Sadly, for one law student intern in Macon, Georgia, she is living this unfortunate tale before even becoming a lawyer. At a court hearing, before 10:00 am, a bailiff was notified that she had allegedly snorted oxycodone off her cell phone while in the courthouse bathroom, then she walked into the courtroom to assist the attorney for which she was interning. The bailiff then notified the sheriff who made the arrest.
Drug and Alcohol Abuse
If you're doing illegal drugs in a public bathroom stall anywhere, it's probably safe to say you have a problem. Also, if you are crushing pain pills to snort them, even if those pills are properly prescribed to you, you probably should talk to a doctor because that's also a sign of a serious addiction problem. Heck, even legal drugs, like alcohol and recreational marijuana (in some states), have a proper time and place for consumption, and the courthouse bathroom, before 10:00 a.m., is not one of them.
Lawyers are rather prone to drug and alcohol abuse. It's a stressful job that requires quite a bit of emotional fortitude, which some lawyers often find is easily bolstered by frequent alcohol or drug consumption. Unfortunately, relying on drugs or alcohol can lead to addiction problems, which can lead to professional problems, and worse, serious health risks.
Moral Character and Substance Abuse
When a law student seeks admission to a state bar, they must undergo a moral character and fitness review. These reviews will often inquire about substance abuse issues. If a candidate has an arrest record related to drug crimes or alcohol abuse, these will need to be explained. And while most states will forgive small trespasses that are in the past, the more recent the problem, or the more recent the arrest/conviction, the more difficulty a candidate will have passing the moral character review.
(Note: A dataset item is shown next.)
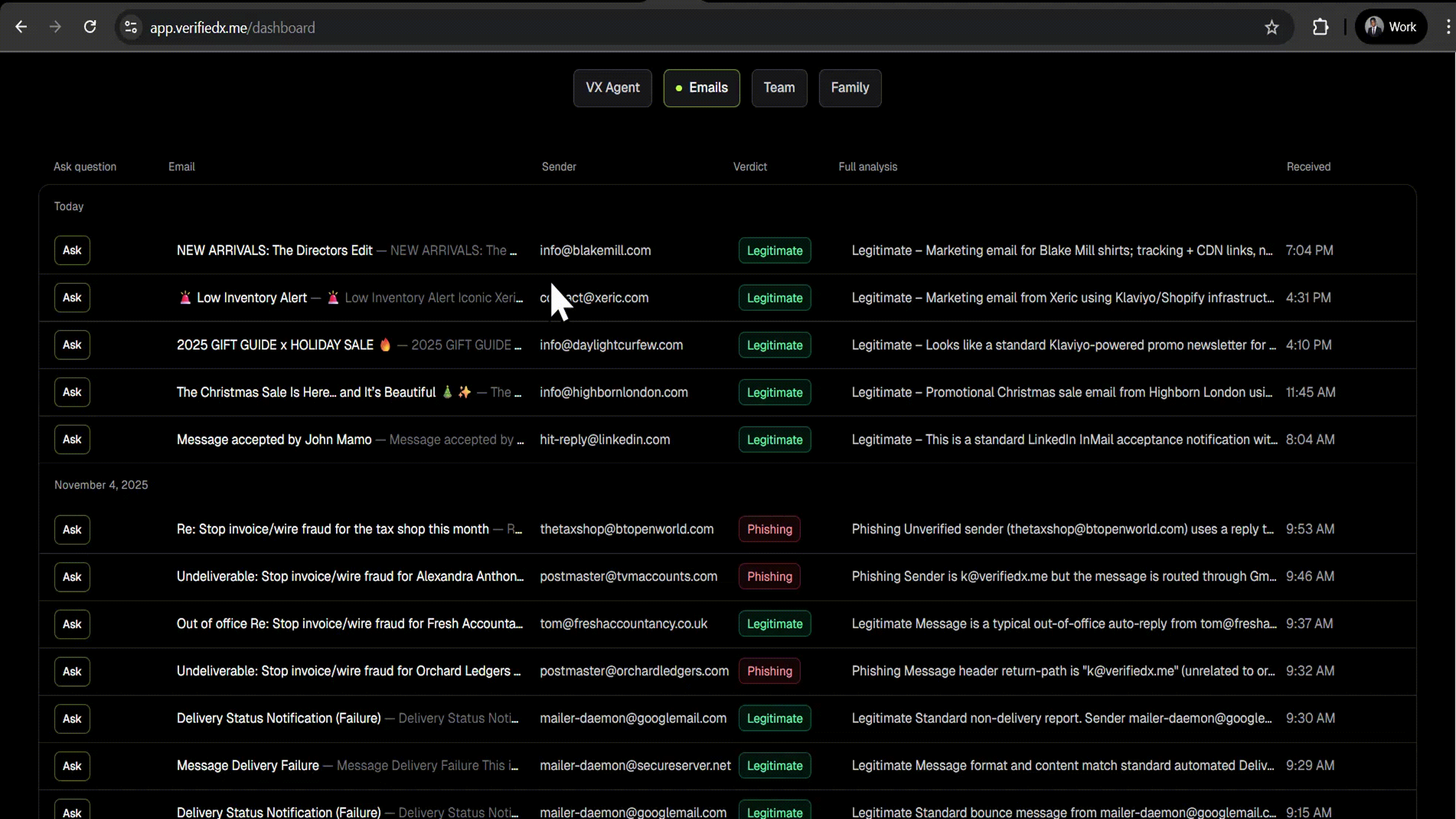Ask about the John Mamo LinkedIn message

[x=72, y=439]
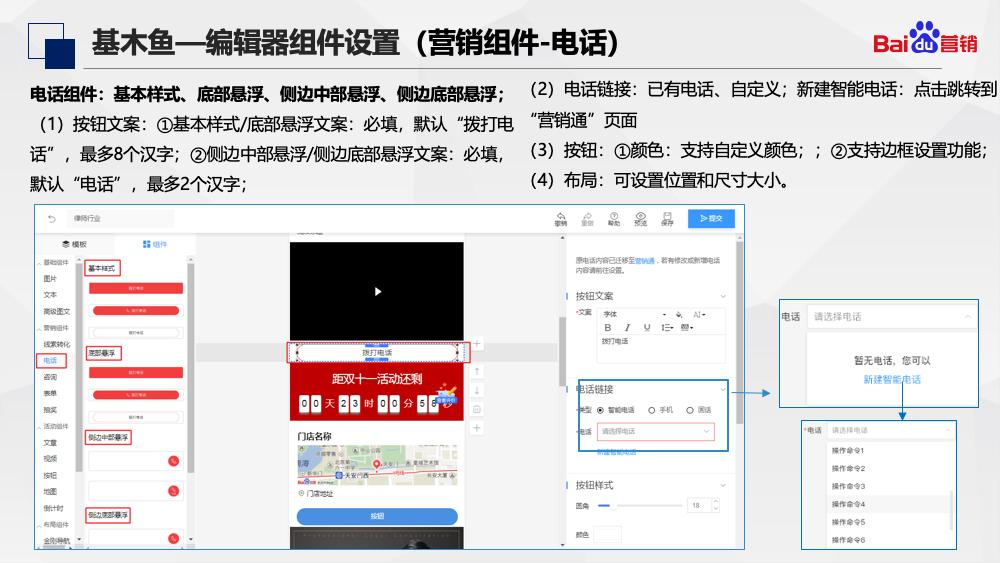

This law student intern's story may give some a chuckle because of its over-the-top nature, but it is a stark reminder to those in and entering the legal profession, that we are not immune from the dangers of substance abuse. And while this arrest may only make the intern's path to becoming an attorney more difficult, it could also be what saves her life (and maybe yours too), as the dangers of snorting oxycodone are significant.
Attorneys that find themselves facing an addiction problem should get professional help before their addiction gets in the way of their professional duties (as a drug conviction will get reported to your state bar), or worse, their good health.